NewsChannel 5 Investigates asked, "So you built this facility for $700,000?"
Marchesoni responded, "Yes."
NewsChannel 5 Investigates followed, "Why wasn't it built to accommodate those types of weapons?
Marchesoni responded, "Most facilities are trained at 50 yards, that's what we use most of the time."
So the FAST Team trains on private properties around the county.
"The sound comes from back here, behind the property," Roland Marvin says as he points to an area near his home.
Marvin lives near another private farm the sheriff's department has used for training.
"This is not gun rights," he says. "They are shooting toward our neighbors with high powered assault rifles."
Officers trained at a farm off Cobb road at least four times last year.
"The places that we have trained have backstops," Lisa Marchesoni said. "We will find different rural places to train. We try to be aware of our neighbors."
But last month the Wainscott's received a letter from Sargent Young's attorney.
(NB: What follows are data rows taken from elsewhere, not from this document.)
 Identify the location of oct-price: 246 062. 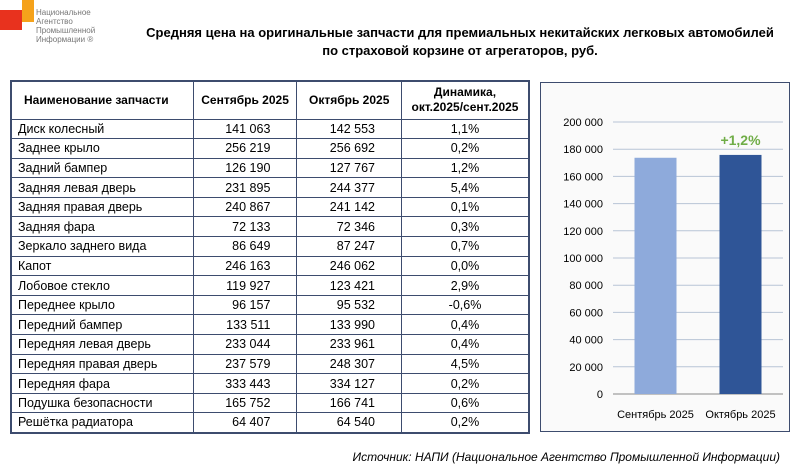
(349, 266).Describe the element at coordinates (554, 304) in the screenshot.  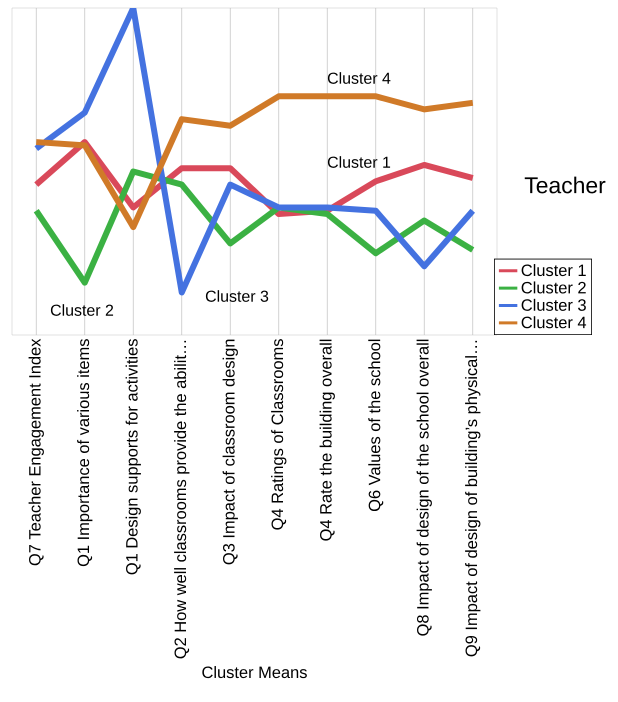
I see `legend-label: Cluster 3` at that location.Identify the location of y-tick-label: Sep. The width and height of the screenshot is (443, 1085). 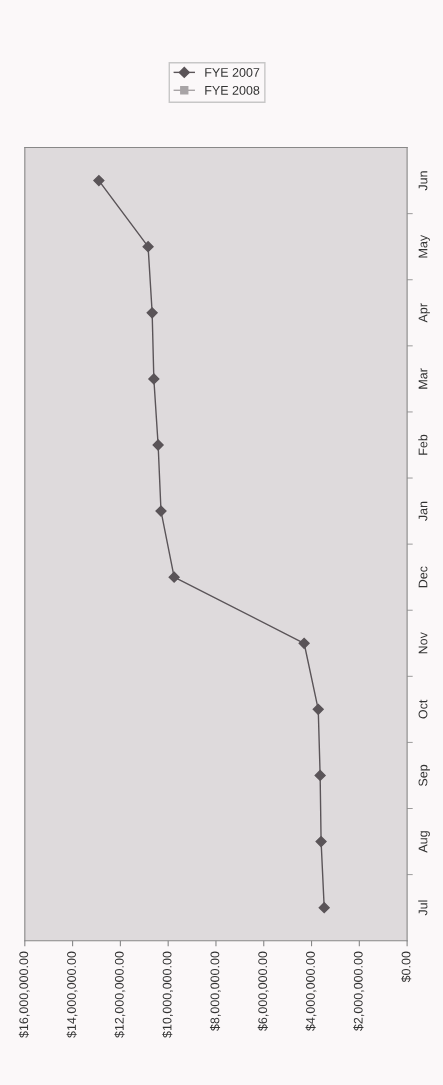
(424, 776).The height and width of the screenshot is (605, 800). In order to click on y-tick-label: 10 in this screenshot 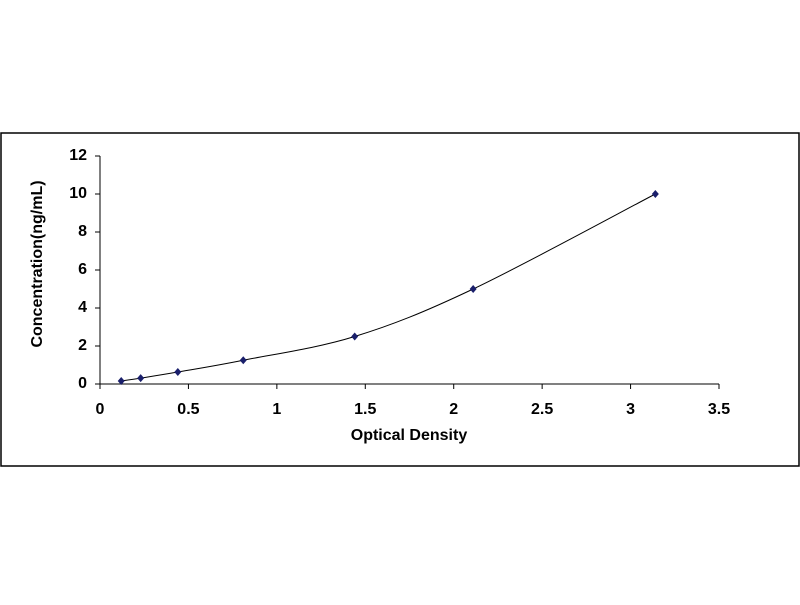, I will do `click(78, 194)`. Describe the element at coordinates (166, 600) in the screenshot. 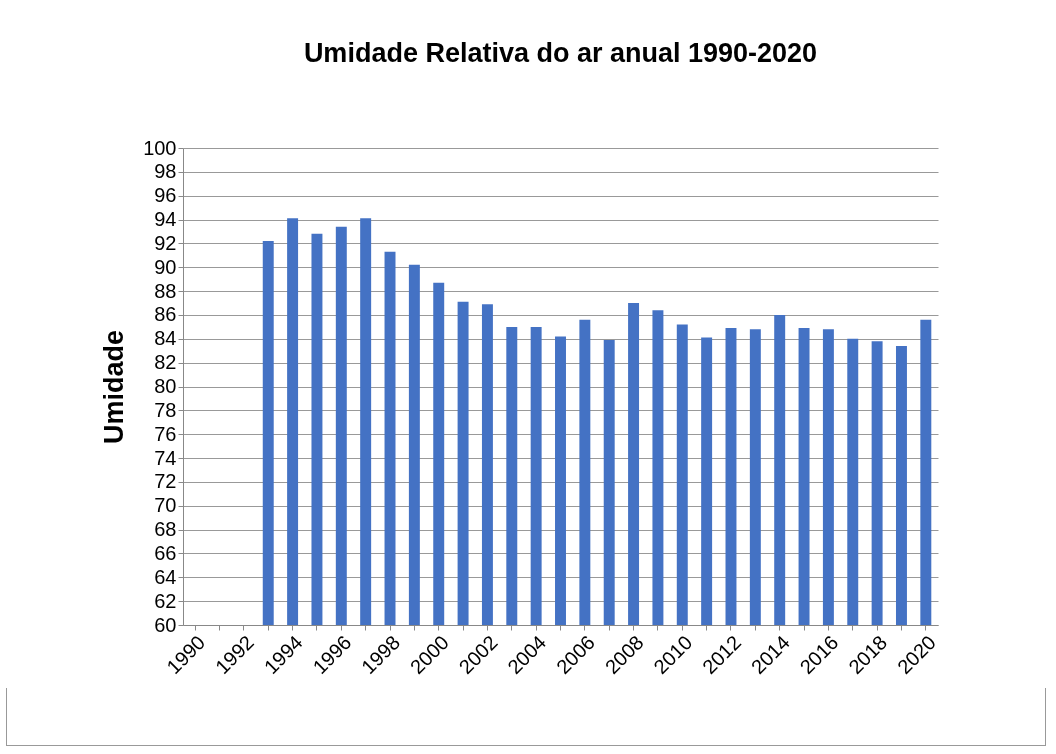

I see `y-tick-label: 62` at that location.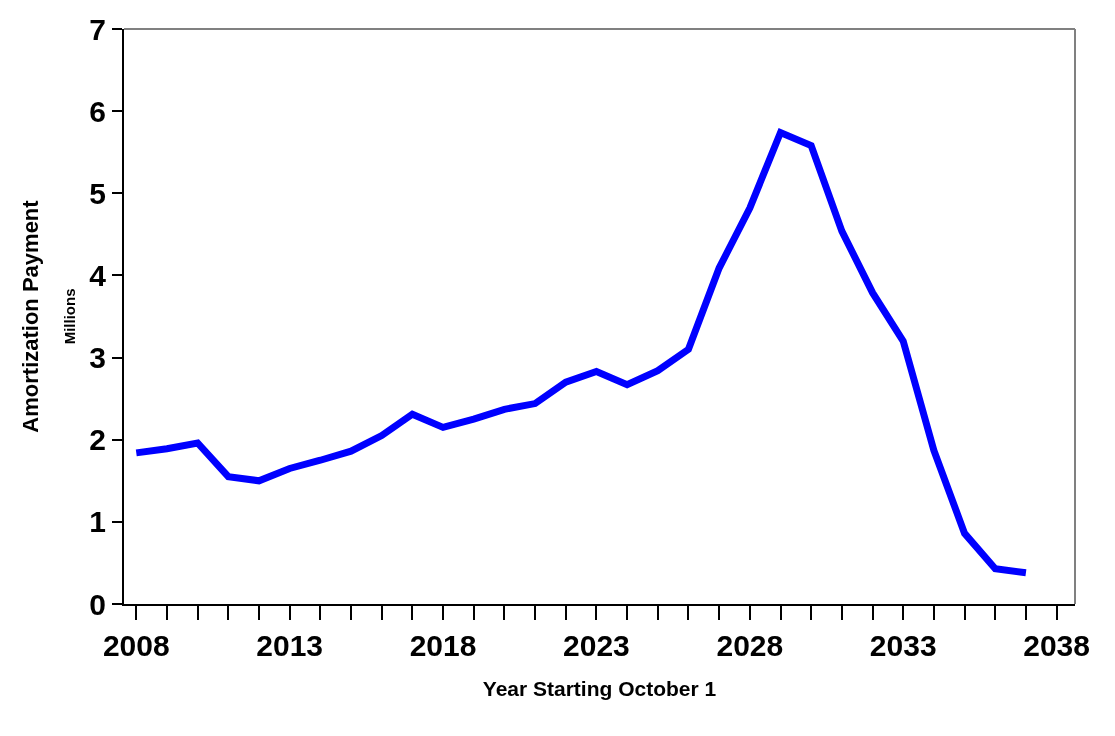 The height and width of the screenshot is (736, 1115). I want to click on y-tick-label: 6, so click(98, 111).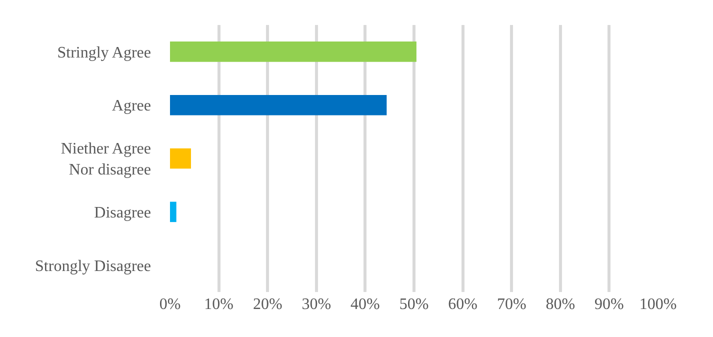 Image resolution: width=713 pixels, height=337 pixels. I want to click on y-tick-label: Disagree, so click(122, 213).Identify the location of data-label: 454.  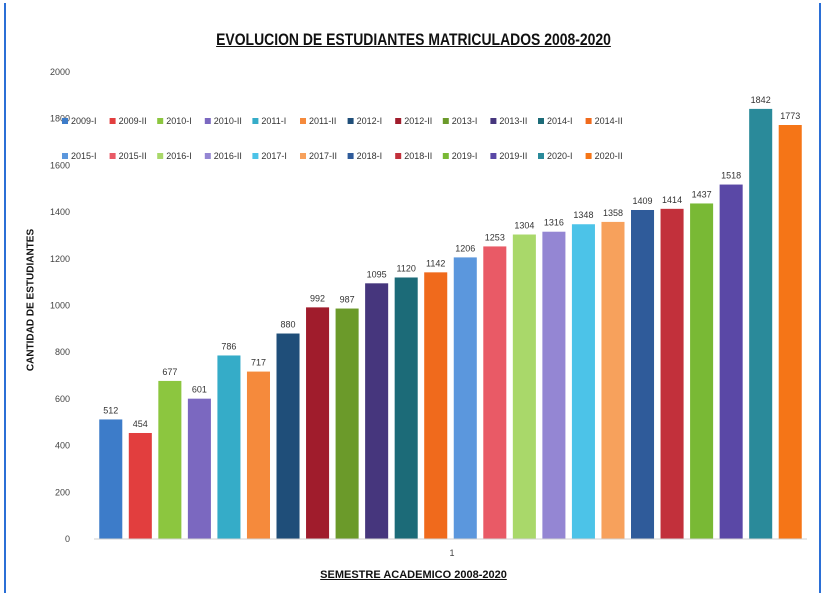
(140, 424).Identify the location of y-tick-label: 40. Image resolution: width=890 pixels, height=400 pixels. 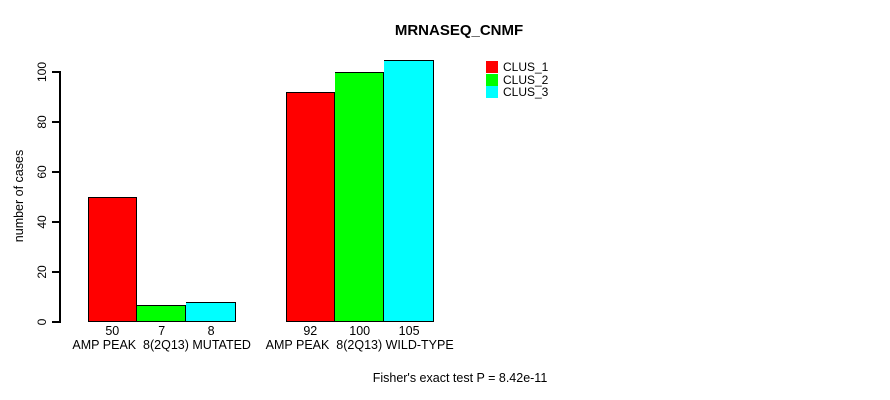
(42, 222).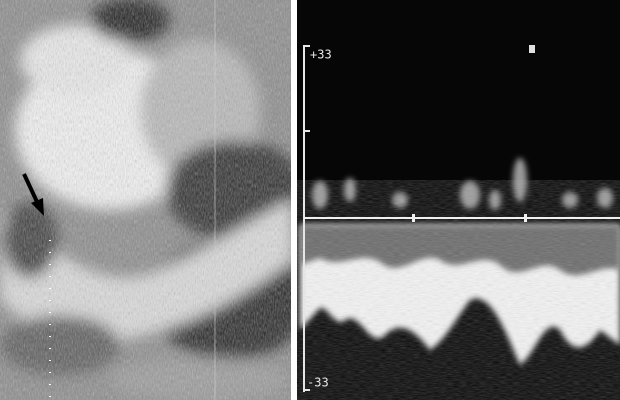  Describe the element at coordinates (318, 383) in the screenshot. I see `scale-bottom-label: -33` at that location.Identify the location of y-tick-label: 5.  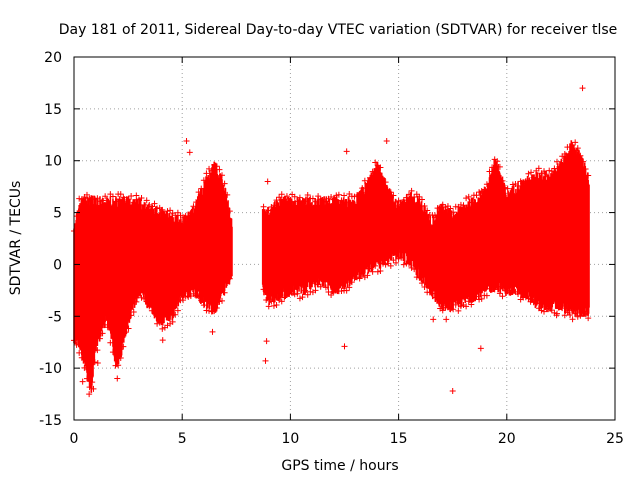
(58, 214).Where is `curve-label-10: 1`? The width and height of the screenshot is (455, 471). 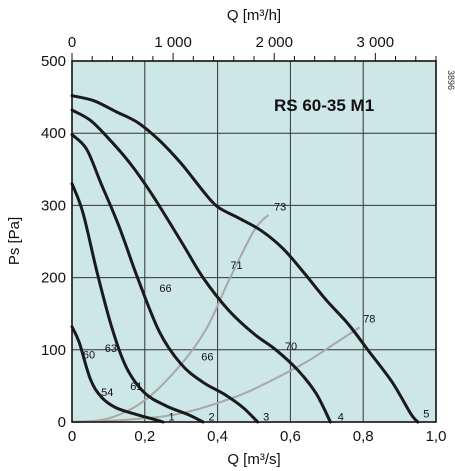
curve-label-10: 1 is located at coordinates (171, 418).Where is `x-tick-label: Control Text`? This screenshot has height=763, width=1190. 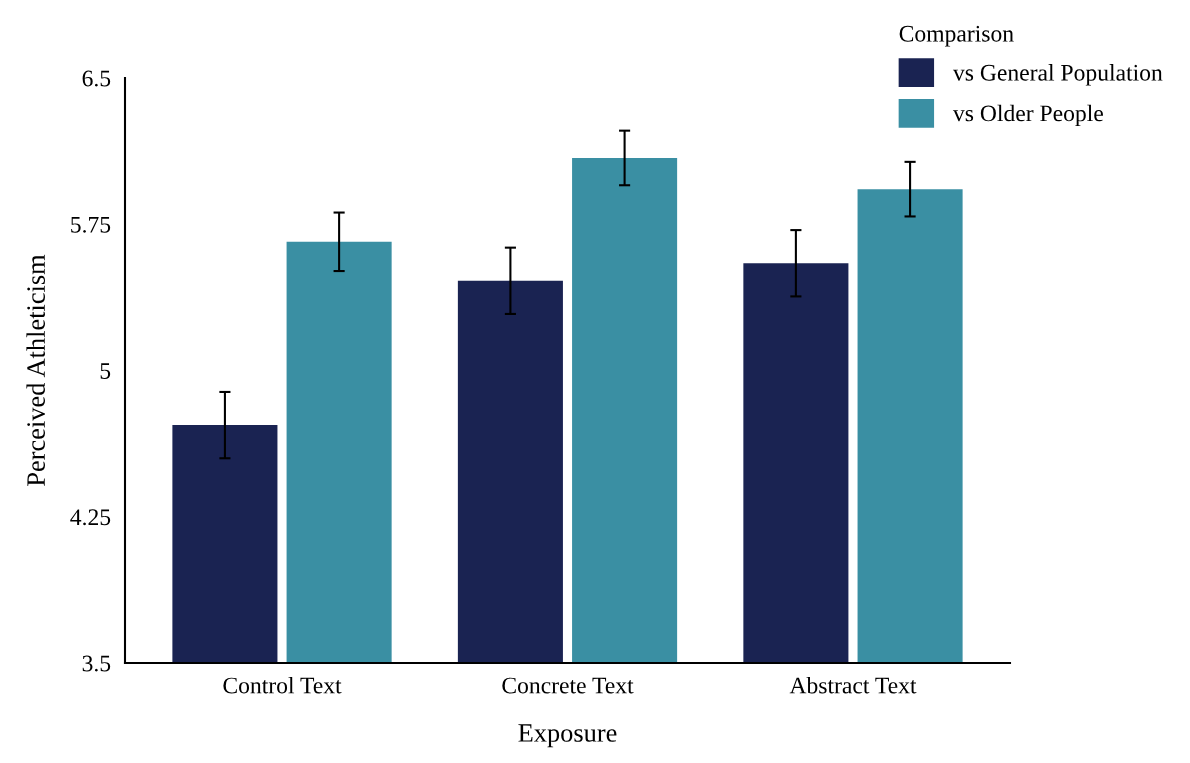
x-tick-label: Control Text is located at coordinates (282, 685).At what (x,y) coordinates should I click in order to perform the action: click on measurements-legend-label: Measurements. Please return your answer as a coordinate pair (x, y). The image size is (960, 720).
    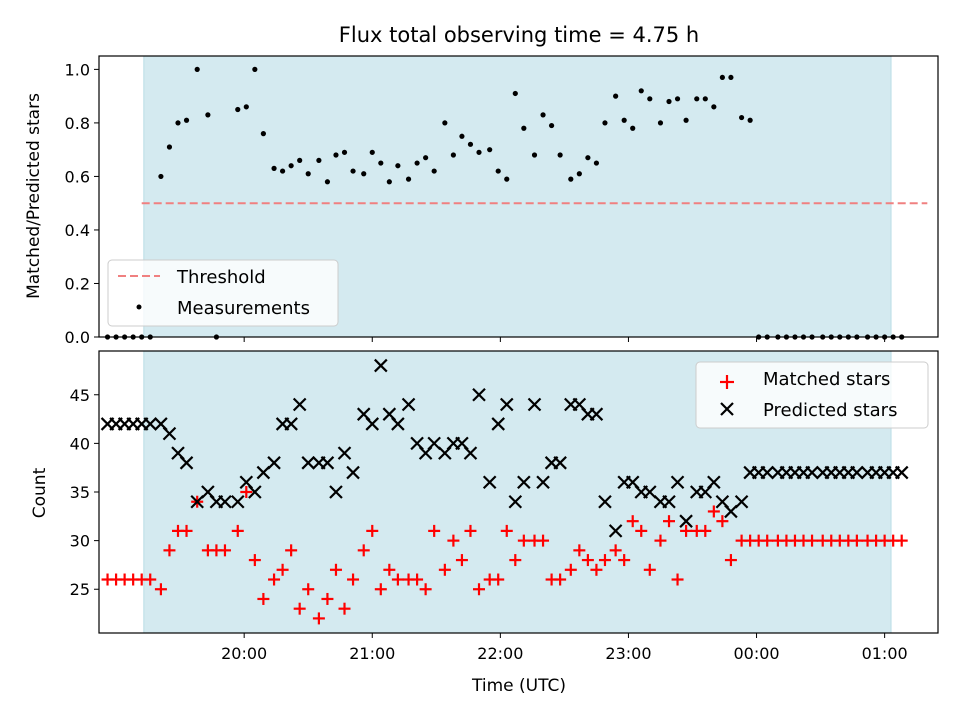
    Looking at the image, I should click on (244, 308).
It stated their "harassment" has interfered with his "business practices," and he has every right to fire guns on his property.
"It's been a nightmare," Catherine Wainscott said. She and her husband believe this training crosses a line.
"We don't need high powered weapons being tested or trained in a community," Allan Wainscott said.
The sheriff's department says it will no longer train at either of the locations in our story.
But the department will pick new areas in which to train.
Again they hope to be good neighbors.